**Extracted text:**
Observing the code above you'll notice we used the BEM naming methodology discussed in the article — CSS Naming Conventions.

You should also note that we've created a CSS file named responsive.css. Kindly create your CSS file and give it your desired name and make sure it's linked with the HTML file.

When you take closer look at the <head> section of the code, you will notice the following:

<meta http-equiv="X-UA-Compatible" content="IE=edge">
<meta name="viewport" content="width=device-width, initial-scale=1, shrink-to-fit=no">

The first meta tag tells IE how to behave in regards to the value you set (IE=edge etc) if it is not there IE will show the site how it thinks best it should be shown. That could be compatibility mode or that could be the latest version of IE (source).

The second meta tag is telling the browser the following:

  1. The width of the content should be equal to the viewport (available browser window)
  2. The content should scale to the browser window
  3. The browser should not shrink the content to fit the browser window

If you remember one of the use case discussed earlier you'll notice the first point in the list above should take care of it.

In our CSS file, the first thing we'll do is to reset the margin and padding for all elements on the page with the universal CSS selector (*). Why are we doing this? The reason we are taking this approach is because of the browser styles applied to HTML elements by default.

When we do this, any margin values will be small unless we really need a big margin. If you load your HTML in the browser, you'll notice there are margins and paddings applied on all side on the page and block elements.

After resetting the margins and paddings we also change the box-sizing property to border-box. If you would like to know why we did this please refer to the post on CSS Box model.

The following CSS will take care of it:

/**
  * Reset all margins and paddings
  * and set box sizing to border-box
  */ 
* {
    margin: 0;
    padding: 0;
    box-sizing: border-box;
}

Save your CSS and refresh your browser to see the changes.

Reset of margins and paddings of HTML elements on a page

Next, we set up variables for some repeated values. The variables will be applied in the global scope hence we use the :root pseudo-class selector:

/*
  * Variables for some repeated data
  */
:root {
    --none: none;
    --white: white;
    --light-blue: hsl(210, 50%, 60%);
    --light-grey: hsl(53.2, 4%, 41.2%);
    --width-100: 100%;
}

Currently we are using the browser default font-familyand font-size (Times New Roman and 16px), let's change that along with the page height and a little aesthetics.

**Extracted entries:**
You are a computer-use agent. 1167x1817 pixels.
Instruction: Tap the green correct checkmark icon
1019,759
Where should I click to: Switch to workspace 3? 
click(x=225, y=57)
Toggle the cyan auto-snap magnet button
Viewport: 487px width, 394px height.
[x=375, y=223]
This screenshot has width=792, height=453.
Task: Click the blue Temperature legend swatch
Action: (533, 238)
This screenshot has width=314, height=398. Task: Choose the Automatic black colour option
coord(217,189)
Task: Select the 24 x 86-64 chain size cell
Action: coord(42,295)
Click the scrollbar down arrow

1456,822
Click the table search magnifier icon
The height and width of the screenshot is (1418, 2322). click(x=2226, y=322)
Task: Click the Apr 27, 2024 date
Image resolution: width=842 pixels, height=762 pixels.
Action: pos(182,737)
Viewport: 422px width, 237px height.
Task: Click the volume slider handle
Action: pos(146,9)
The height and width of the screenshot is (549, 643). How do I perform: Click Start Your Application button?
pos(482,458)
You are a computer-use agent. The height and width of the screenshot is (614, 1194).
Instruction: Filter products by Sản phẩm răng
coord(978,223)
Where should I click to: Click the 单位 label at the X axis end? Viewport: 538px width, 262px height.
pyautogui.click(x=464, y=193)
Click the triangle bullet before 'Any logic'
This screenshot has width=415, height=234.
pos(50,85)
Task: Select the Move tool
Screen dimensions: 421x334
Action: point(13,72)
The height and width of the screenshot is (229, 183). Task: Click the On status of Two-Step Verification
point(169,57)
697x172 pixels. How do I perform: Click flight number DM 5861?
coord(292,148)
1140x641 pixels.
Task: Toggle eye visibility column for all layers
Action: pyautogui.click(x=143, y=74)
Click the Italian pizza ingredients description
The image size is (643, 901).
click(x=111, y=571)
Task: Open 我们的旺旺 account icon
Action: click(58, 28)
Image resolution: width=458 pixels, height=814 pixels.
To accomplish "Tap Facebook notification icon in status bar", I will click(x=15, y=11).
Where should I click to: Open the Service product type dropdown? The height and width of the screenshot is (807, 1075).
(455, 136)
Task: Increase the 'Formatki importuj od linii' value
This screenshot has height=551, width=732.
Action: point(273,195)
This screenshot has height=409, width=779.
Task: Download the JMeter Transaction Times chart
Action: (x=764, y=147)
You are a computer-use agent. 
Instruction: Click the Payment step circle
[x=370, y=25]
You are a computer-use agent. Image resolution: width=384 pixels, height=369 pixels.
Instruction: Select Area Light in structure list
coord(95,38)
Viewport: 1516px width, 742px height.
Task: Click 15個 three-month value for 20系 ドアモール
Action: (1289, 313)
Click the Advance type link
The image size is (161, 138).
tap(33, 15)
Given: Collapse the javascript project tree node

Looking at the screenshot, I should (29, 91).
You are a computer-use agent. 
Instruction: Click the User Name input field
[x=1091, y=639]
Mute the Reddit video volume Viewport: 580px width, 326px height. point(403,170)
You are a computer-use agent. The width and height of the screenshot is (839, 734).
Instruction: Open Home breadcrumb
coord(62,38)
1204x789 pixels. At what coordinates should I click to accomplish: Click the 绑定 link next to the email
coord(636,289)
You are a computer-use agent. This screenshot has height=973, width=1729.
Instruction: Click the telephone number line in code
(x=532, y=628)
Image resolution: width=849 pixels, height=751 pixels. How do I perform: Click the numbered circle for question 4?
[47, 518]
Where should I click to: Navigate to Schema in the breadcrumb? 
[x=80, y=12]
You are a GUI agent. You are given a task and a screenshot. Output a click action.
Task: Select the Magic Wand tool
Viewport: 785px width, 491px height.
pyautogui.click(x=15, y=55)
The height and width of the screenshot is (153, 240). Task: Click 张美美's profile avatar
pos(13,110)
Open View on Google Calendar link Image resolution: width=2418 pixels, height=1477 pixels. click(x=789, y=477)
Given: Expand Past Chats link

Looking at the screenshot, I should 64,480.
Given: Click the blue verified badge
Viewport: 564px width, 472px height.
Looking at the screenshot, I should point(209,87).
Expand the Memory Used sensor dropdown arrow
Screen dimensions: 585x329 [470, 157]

**Your instructions:** Extend the responsive CSS tutorial, picking up right after its final sentence. The records stand apart from the CSS tutorial and are not connected to it.

**Exercise answer:**
/**
  * Set the font family to Georgia with "Trebuchet MS"
  * and Verdana as backup options
  * 
  * We also make use of responsive typography
  * by performing some calculations using the
  * calc() function available in CSS
  *
  * The height is set to 100% due to the approach
  * we'll take in sticking the footer to the bottom
  * of the page.
  *
  * The word-wrap property with the break-word value
  * will allow word to break into multiple lines 
  */
html,
body {
    font-family: Georgia, "Trebuchet MS", Verdana, san-serif;
    font-size: calc(13px + (22 - 16) * (100vw - 320px) / 1200);
    height: 100%;
    word-wrap: break-word;
}

Save your file and refresh your browser to notice the changes.

Changing the default font family of the browser

The next piece of code will remove the default styling for the HTML list and the text decoration of the links. We also change the font-color to white. Mind you, we are using the variables we set up earlier.

/**
  * Remove the default styling for the lists
  * and links.
  */
li {
    list-style-type: var(--none);
}

a {
    text-decoration: var(--none);
    color: var(--white);
}

If you save and refresh your browser all the links will be "gone" due to their color that blends with the background color. Let's give the page header a background color among other things.

/**
  * Here we change the background-color of
  * the header to blue, we apply some paddings
  * on all side and we give the app-name some
  * margin-bottom to create some space
  * between the app-name and the links
  */
.header {
    background-color: #1560bd;
    padding: 1.2em;             /* Internal Spacing */
}
.header__app-name {
    margin-bottom: 0.5em;
}

We are taking a mobile first approach, which means all styles so far will apply to mobile devices. At the same time we are designing for the content not the device.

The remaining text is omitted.